Since the first of the Small Projects for 2018 (December 2017) is 'a replacement for my old FTP package' and since I have nothing to say about that other than 'file name case conversion is an issue!', what can I write about in today's post? Luckily, yesterday's post on my main blog, January 1968 'On the Cover', provided a topic from the January 1968 Chess Life in an article 'Venice 1967' by Larry Evans. The report by the five-time U.S. champion included a long section titled 'Petrosian Talks':-
Since we were quartered in the same hotel, and frequently walked to the tournament hall together, I had the opportunity to ask Petrosian some burning questions. (His wife served as translator.) He readily admitted not being satisfied with his chess ever since the title match with Spassky, in which he felt the quality of his play was considerably better than the result would indicate. He is confident of finding his form in 1968 and attributes his poor tournament showings (as opposed to his winning the gold medal on Board One at the Havana Olympic) to the cross [curse?] of the title: everyone now plays for a draw against him.

And what about a match with Fischer? He says FIDE would not permit one for the title. What about an unofficial match, say, 12 games, for a purse of $10,000, divided 60% for the winner and 40% for the loser? Here Petrosian's attitude was ambiguous. He personally would be happy to play such a match, but it's a question of what his own chess federation would say. Furthermore, who would want to put up with all of Fischer's conditions? By now the latter's eccentricities are well known. Then Petrosian said that $10,000 would not be enough. I indicated surprise, pointing out that he received less than $2,000 for winning the title match against Spassky. Donner happened to be present at this discussion, and when asked by Petrosian's wife who he thought would win such a match, Donner replied instantly: "Fischer!" Donner, further, thought that the FIDE system was strong enough to withstand unofficial matches of this nature when the title was not involved (although the winner would have a moral claim). Petrosian wondered whether Fischer's chess was not somewhat stronger five years ago, before his temporary retirement from the game. I said Bobby was playing better than ever and would undoubtedly win the Interzonal.

Then came the news of the scandal in Tunis and Fischer's withdrawal. Everyone thought that Bobby was crazy. I said we would have to have more facts, but that Bobby was generally right when it came to matters of principle. I couldn't tell whether Petrosian was pleased by the prospect of not now having to meet Fischer for the title; but again he indicated that he would play Fischer a match if the decision were his to make.

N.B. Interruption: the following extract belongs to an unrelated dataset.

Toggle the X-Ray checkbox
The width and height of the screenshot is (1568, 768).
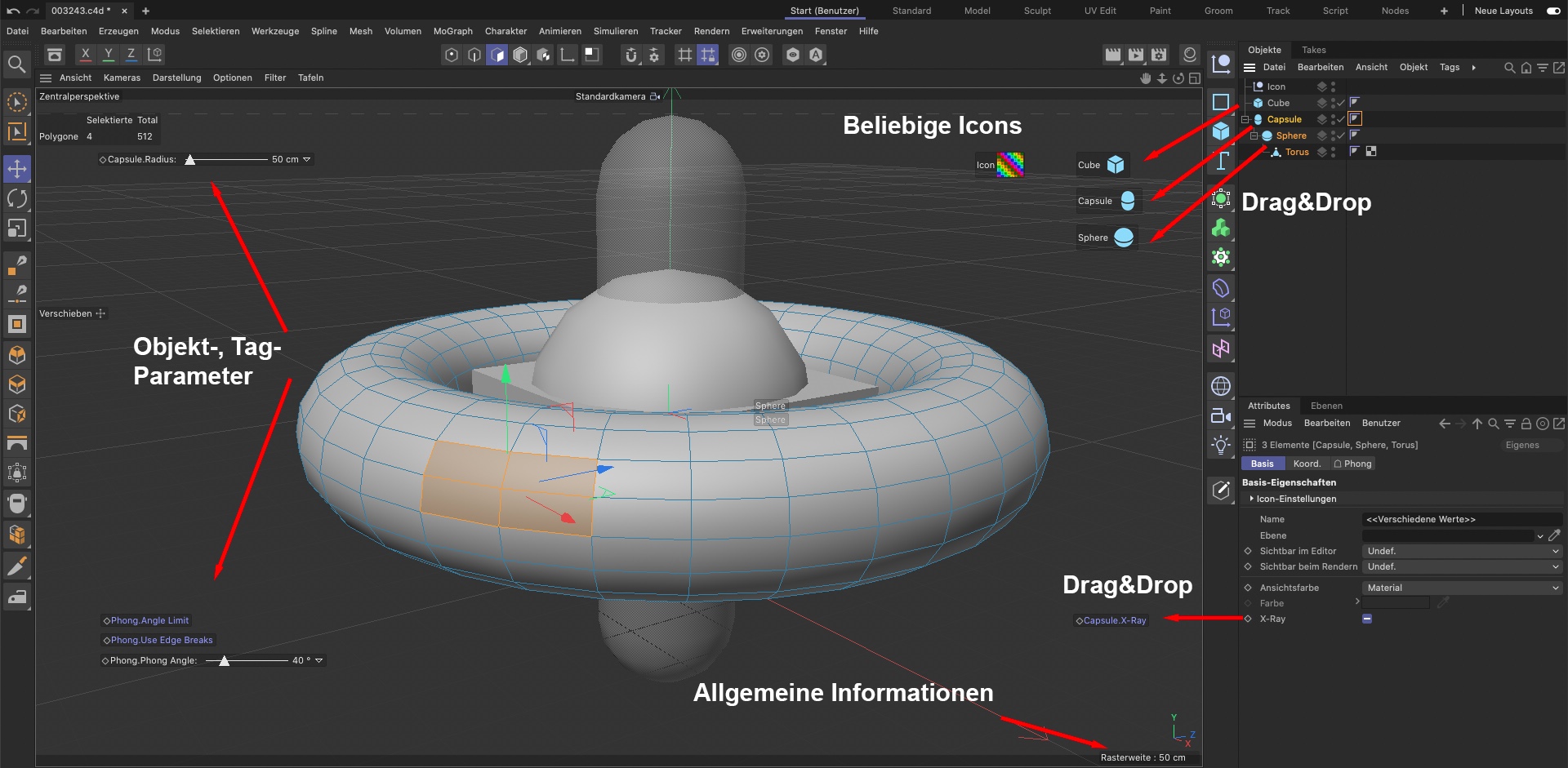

His wife pointed out that Tigran had a tremendous plus score against Bobby, and I replied that it had been piled up when Bobby was just developing. I know that of all the Russians, Bobby has the greatest respect for Petrosian. If they made draw after draw in a match, which is not unlikely, Bobby might very well get impatient and suicidally try to force the issue. When I asked Petrosian how he felt about a return to the old type of match for the title -- based on who wins the first six games, for example, thus making ties impossible -- he said he was not opposed, but it could produce an endless number of games since the players are so evenly matched nowadays. Besides, this is a matter which rests solely in the hands of FIDE.

It is clear that Petrosian, whether he says so or not, considers Bobby the strongest possible challenger. But, he said, in their own games Bobby did not make a single move which he had not anticipated. Furthermore, he gave Fischer a draw (in their second round encounter at the Piatigorsky Cup 1966), even though he demonstrated to Bobby after the game that he (Petrosian) had a winning position. Why? Because he wanted to see Bobby finish second (rather than Larsen) because Bobby had played the best chess in the tournament. His wife, seeing that I took this with a grain of salt, assured me that it was true. Apart from that, he would like to play in the next Piatigorsky and give an exhibition tour in America.

Tigran Petrosian was the reigning World Champion from 1963 to 1969.